The whole world seems to have suddenly woken up to the fact of food waste. Wow. How did that happen? The study by the Institution of Mechanical Engineers blamed poor storage, strict sell-by dates and fussy consumers for the huge piles of food discarded each year in the western world.
In the media frenzy that’s followed no-one seems to be thinking about the role of supermarkets. Not quite true. The Herald’s film writer (?) Alison Rowat wrote:
Due to supermarkets imposing strict standards on size, shape and colour, anything out of the ordinary is rejected. The IME reckons 30% of the UK’s vegetable crop is turned down for such reasons. How do we like them apples? Not much is the answer. It is a scandal which exposes Western attitudes to food, the dominance of supermarkets and our general reluctance to value the simple and wholesome over the expensive and manufactured.
That’s about it.
Everyone else was focusing on us dumb consumers. But the reality is that we have allowed a few companies, ‘the big four’, to utterly dominate our food system. Now we stand, dazed and confused, at the obscenity of food waste. We shouldn’t be: that’s the system. Supermarkets are designed to get you to buy stuff you don’t need. That’s how they make their money. Why is this a surprise?

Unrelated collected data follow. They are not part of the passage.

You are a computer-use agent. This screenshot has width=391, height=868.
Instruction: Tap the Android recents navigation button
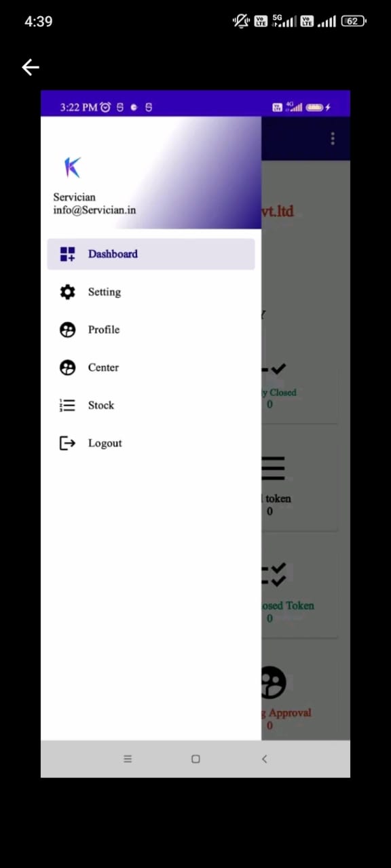click(128, 760)
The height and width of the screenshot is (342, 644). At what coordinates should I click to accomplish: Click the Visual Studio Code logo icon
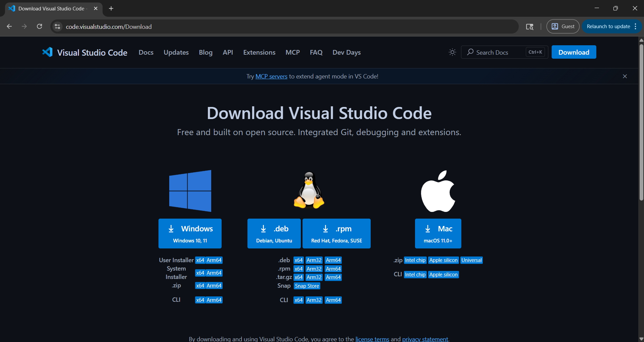[47, 52]
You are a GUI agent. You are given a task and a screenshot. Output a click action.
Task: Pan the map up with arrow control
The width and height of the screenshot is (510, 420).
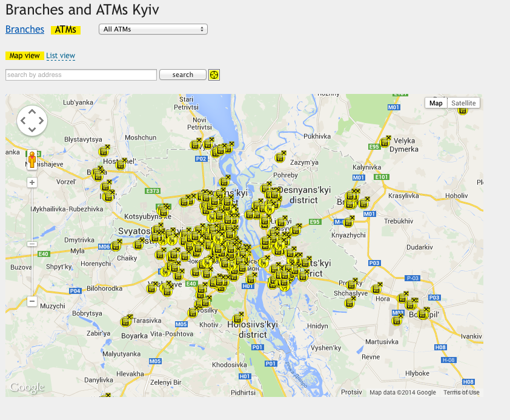32,113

In Britain a new Tesco, Morrisons, Sainsbury’s or Asda opens every other day. There are just over 8,000 supermarkets in the UK, and they account for 97% of total grocery sales. Tesco, Sainsbury’s, Asda and Morrisons take 76% of that market. One pound in every seven spent in Britain goes to Tesco alone.
So yes let’s get angry about food waste. But you need to ask: who controls the food system?
Remember, Methane is 25 times more potent a greenhouse gas than CO2. Yes food waste is an ethical issue, but not just one about hunger, this is also a climate change issue.
Is there a hierarchy to structured profligacy? According to Tristam Stuart, author of ‘Waste: Uncovering the Global Food Scandal’ there is:
“The Co-op is the best performing supermarket, 27 per cent more efficient than average. Sainsbury’s is the worst, apparently 14 per cent more wasteful than the average and 55 per cent worse than the Co-op. Morrisons and Tesco are about average and Waitrose and Asda are slightly more wasteful than average and around 47 per cent worse than the Co-op.”
Is there a better way? Of course there is. In Japan and Taiwan the government requires food businesses to reduce food waste by 65%. They also feed waste to their pigs, a practice we banned after the Foot and Mouth outbreak, a classic example of our dysfunctional food system turning in on itself. We can’t do something that is common sense because the rest of our food system is so rotten.